Figure 6.

Protein phosphatase 2A dephosphorylates TFEB at different residues. A, mass spectrometry analysis of the phosphorylation status of TFEB-FLAG from U-2 OS cells treated with either vehicle, 150 μm NaAsO₂ or 250 nm Torin-1 for 2 h. The relative abundances of the indicated phosphopeptides were compared based on the areas under curve of their corresponding chromatographic peaks and are shown as fold-change from its corresponding vehicle-treated cells. Data are presented as mean ± S.D. from two independent experiments.

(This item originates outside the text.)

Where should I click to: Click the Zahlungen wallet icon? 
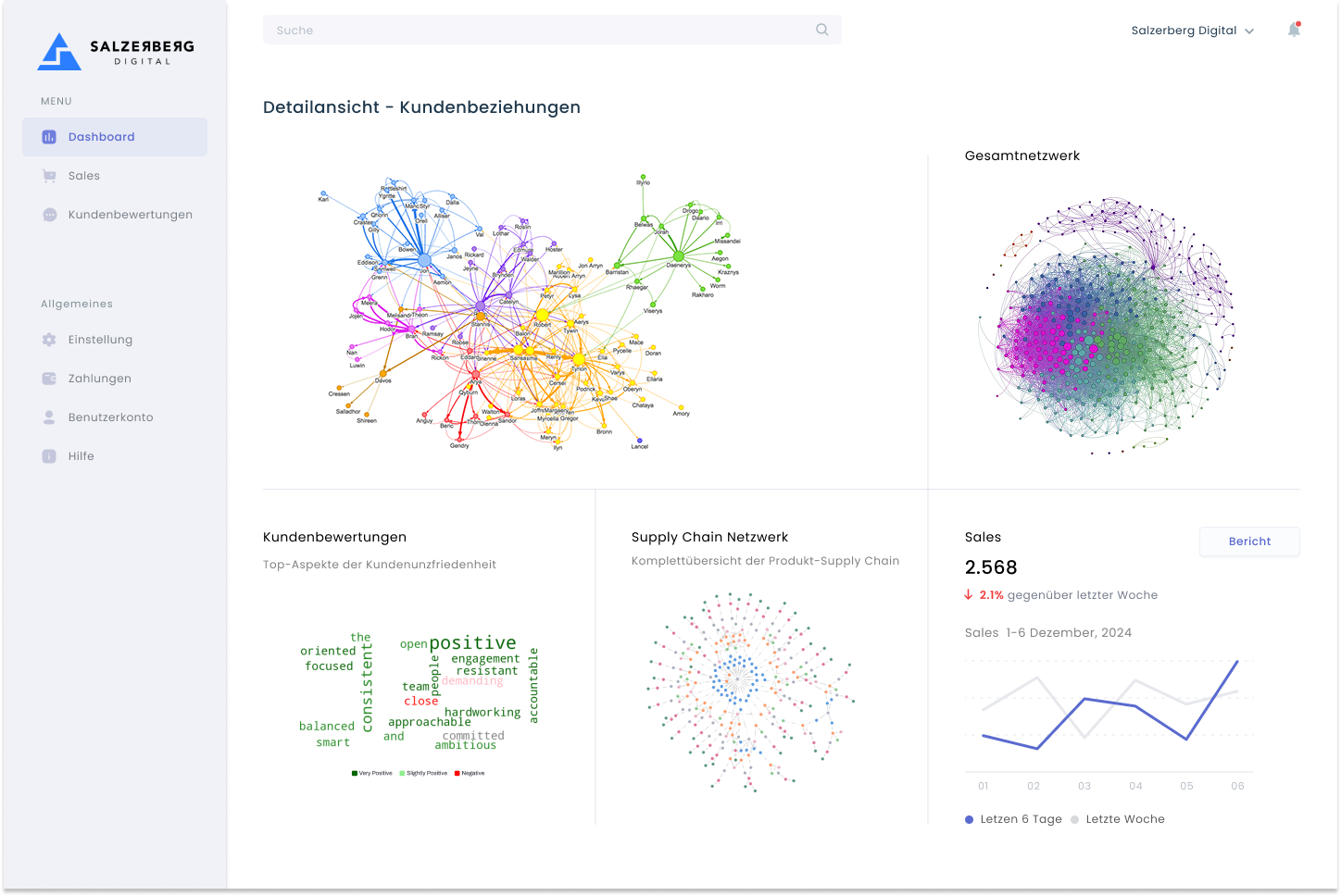(x=49, y=379)
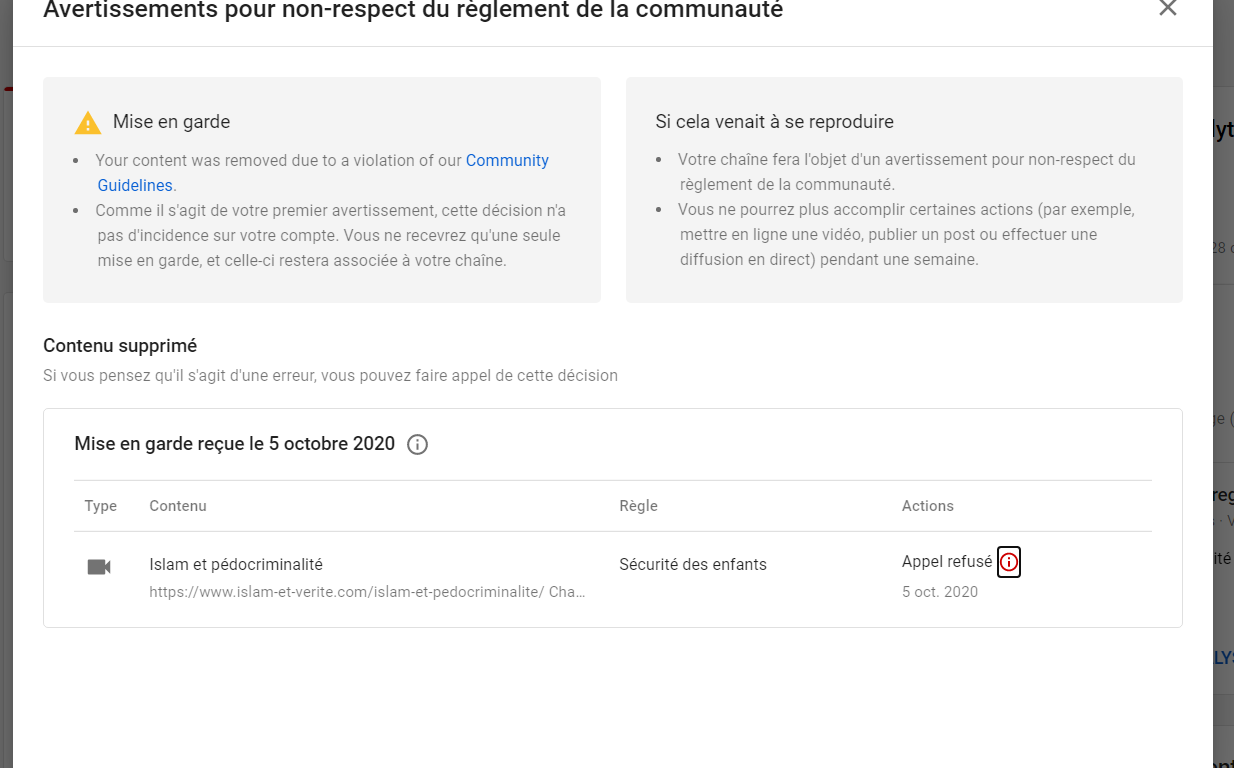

B–D, mass spectrometry analysis of the phosphorylation status of TFEB-FLAG in Ser-211 (B), Ser-109, -114, and -122 (C), and Ser-122 (D) from HeLa (CF7) cells treated with either vehicle or 300 μm NaAsO₂ in the presence or absence of 400 nm okadaic acid or 250 nm Torin-1 for 1.5 h. The relative abundances of the indicated phosphopeptides were compared based on the areas under curve of their corresponding chromatographic peaks and are shown as fold-change from its corresponding vehicle-treated cells. Data are presented as mean ± S.D. using one-way ANOVA, (*) p < 0.05 and (****) p < 0.0001, from three independent experiments.